Jakarta, CNBC Indonesia - Industri pusat data (data center) berkembang pesat untuk memenuhi kebutuhan teknologi kecerdasan buatan (AI). Data center merupakan infrastruktur AI yang krusial untuk mengelola data, melatih data, dan menyimpan data.
Dibutuhkan biaya besar untuk membangun data center, mencapai triliunan rupiah. Sumber daya listrik dan air juga menjadi syarat utama untuk menjalankan fungsi data center.
Pasar data center global diprediksi akan bernilai US$ 301 miliar (Rp 4.683 triliun) dan melonjak dua kali lipat menjadi US$ 622,4 miliar (Rp 9.685) triliun pada 2030 mendatang, menurut P&S Intelligence.
Tak heran banyak pihak yang berlomba-lomba membangun 'harta karun' baru ini. Tak cuma dari perusahaan dengan modal besar, tetapi juga startup berskala lebih kecil.

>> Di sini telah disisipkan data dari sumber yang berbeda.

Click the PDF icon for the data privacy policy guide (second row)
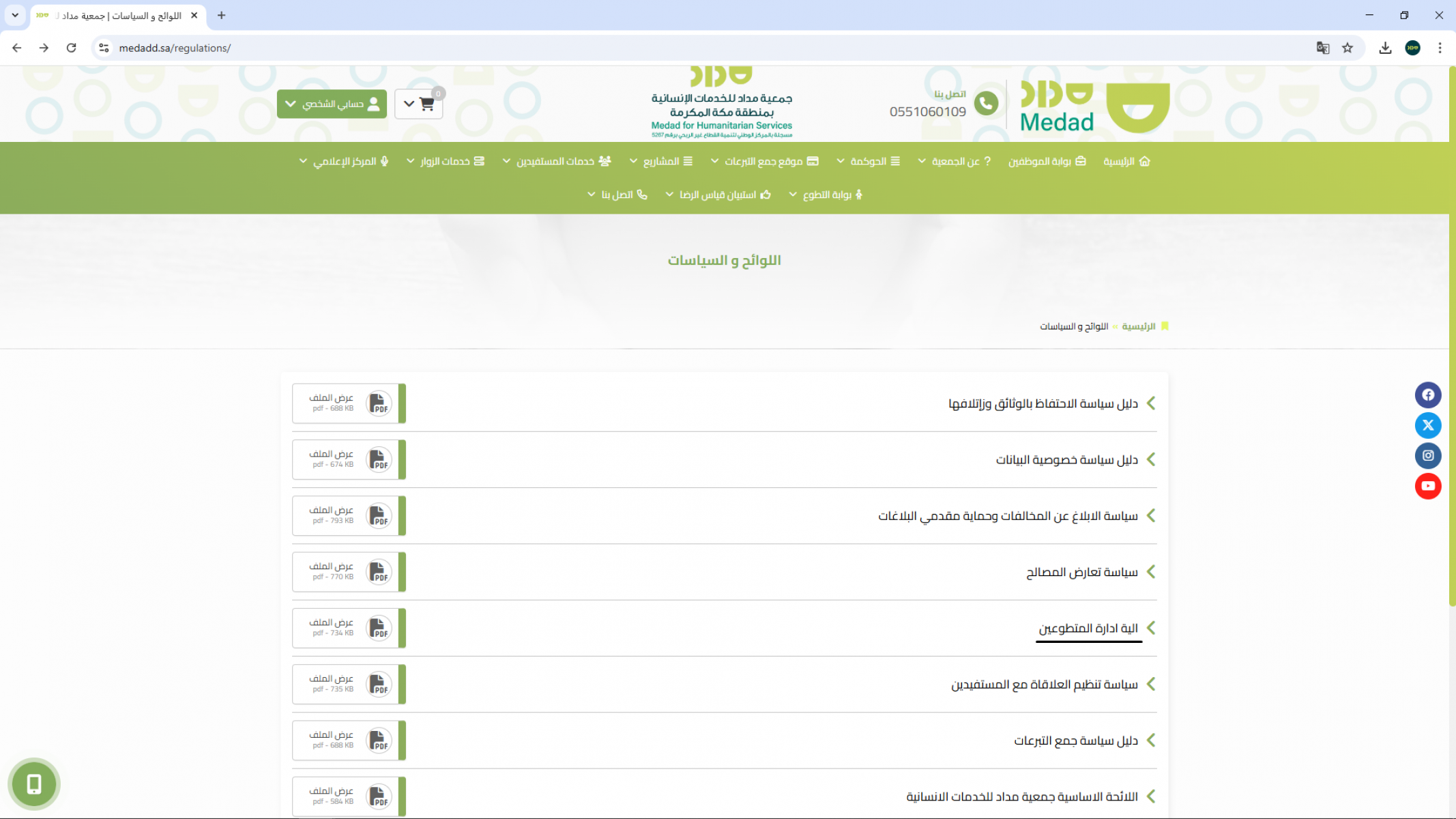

Banyak startup yang berlomba-lomba membangun data center yang lebih berkelanjutan, sebab salah satu tantangannya adalah dampak lingkungan.
Data center diprediksi akan mengonsumsi 4% dari total kapasitas listrik saat ini, menurut Electric Power Research Institute. Diprediksi angkanya akan melonjak 9% pada 2030 mendatang.
Data center dan para raksasa teknologi yang bergantung padanya, berupaya mencari sumber energi baru. Bulan lalu, Microsoft menandatangani kerja sama dengan Constellation Energy untuk memulai reaktor nuklir di Three Mile Island, demi memenuhi kebutuhan daya.
Startup seperti Incooling dan Submer juga mencari cara untuk membuat teknologi pendingin bagi data center agar tidak memproduksi panas berlebih dan lebih ramah lingkungan.
Startup lainnya, Phaidra, menggunakan software untuk membantu data center lebih efisien dalam mengatur sistem pendinginnya.
Ada juga startup Verrus yang membangun data center yang lebih fleksibel dengan microgrids. Sage Geosystem membangun cara untuk menggunakan tekanan panas air dalam menjalankan data center ketimbang menggunakan listrik.
Di tengah pertanyaan soal data center yang bisa membawa krisis listrik dan air, banyak raksasa teknologi yang sudah menyasar kawasan Asia Tenggara dengan lahan besar, air banyak, serta kapasitas listrik memadai untuk membangun data center.
Asing Serbu Malaysia
Salah satu negara yang paling cepat mengambil kesempatan untuk menggaet investor asing adalah Malaysia, tepatnya di kawasan Johor.
Beberapa perusahaan yang berinvestasi data center di Malaysia adalah ByteDance yang menggelontorkan US$ 350 juta dan Microsoft yang membeli lahan 49 hektar senilai US$ 95 juta.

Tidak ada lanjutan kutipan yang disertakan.